The chairman also flagged plans to lift underground mining, a higher capex but lower footprint method, and to expand technology use across pits and plants. “The world is not the same as it was 50 years ago,” Sanoj Kr Jha said. For global equipment vendors and EPC contractors, the signal is clear, Coal India intends to buy modern kit that can lift productivity and shrink emissions intensity.
Logistics Modernisation Underpins Delivery
Modernising evacuation is the hinge that connects mine plans to market reality. India’s First Mile Connectivity program is replacing truck‑based pithead haulage with conveyors, rapid loading systems, and integrated handling plants, an approach the ministry describes as reducing pollution and cutting bottlenecks.
Recent parliamentary disclosures point to 102 such projects targeted by fiscal 2030, up from 44 operational assets, which elevates rail connectivity and mechanised loading as near‑term delivery risks and opportunities for Coal India and peers.
They are also rolling out integrated command and control systems, aligning fleet, safety, and production data to compress cycle times. If execution holds, these logistics upgrades should translate into lower unit costs and more predictable dispatch.
Coal Output Targets Temper The Shift
Even as renewables scale, coal remains system critical in India’s demand growth window. Government targets set fiscal 2026 coal production at 1.15 billion tonnes, reinforcing the near‑term role of domestic supply in balancing the grid, with the target reported five months ago in The Economic Times.

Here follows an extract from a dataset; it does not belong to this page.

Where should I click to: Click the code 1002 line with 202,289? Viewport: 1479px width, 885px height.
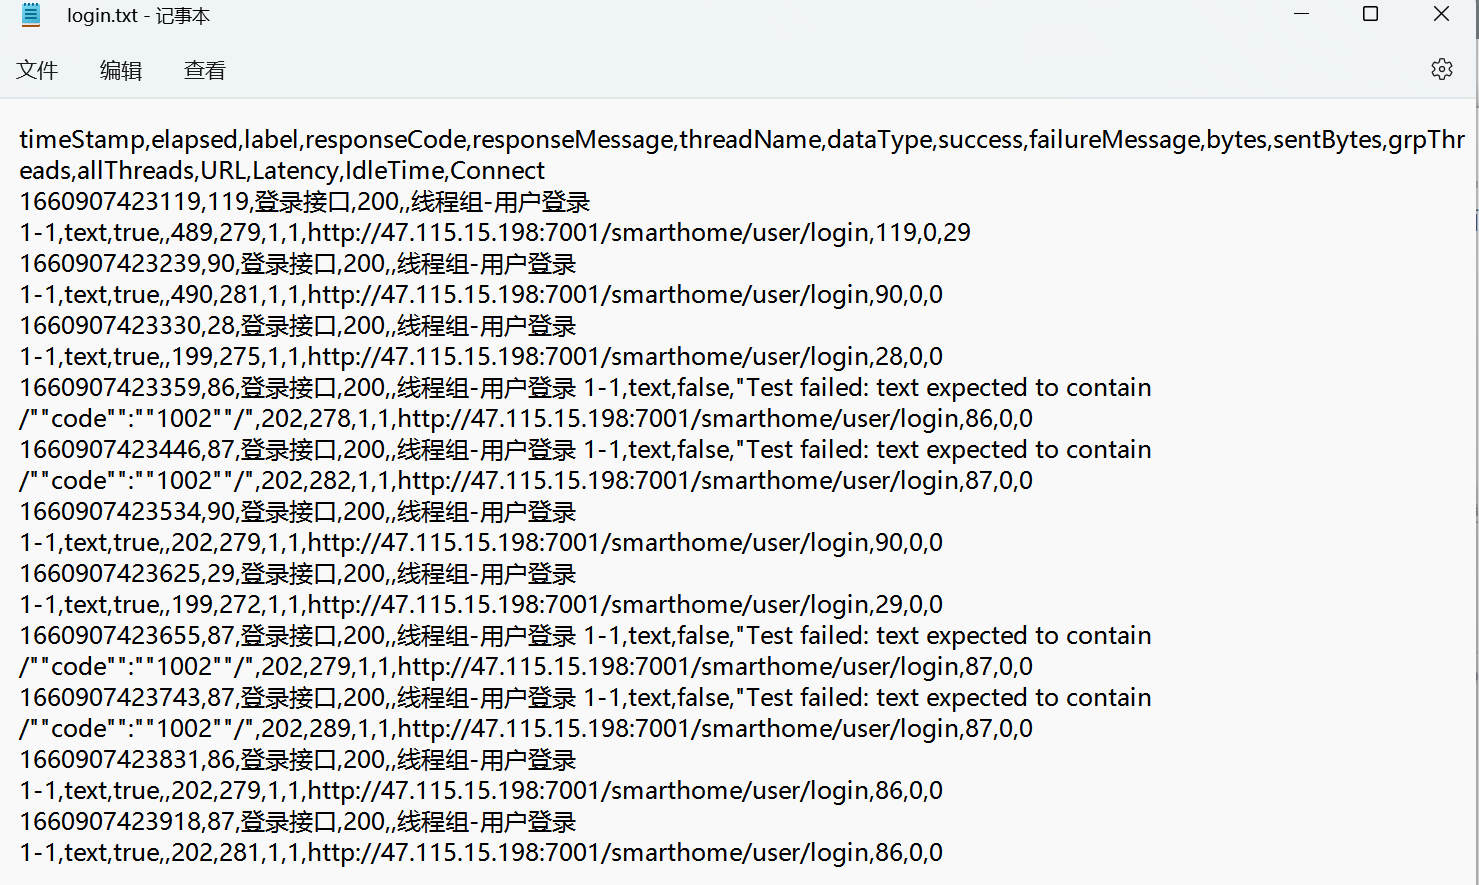[526, 728]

India also reached 50 percent of installed capacity from non‑fossil sources in July 2025, yet policymakers still plan to expand coal‑fired capacity by about 80 gigawatts by 2032, a dual track.
That context explains the chairman’s emphasis on both diversification and efficiency. “We have to change our entire system,” Jha added. The takeaway is pragmatic: capital will chase projects that de‑risk coal logistics while building bankable renewable capacity.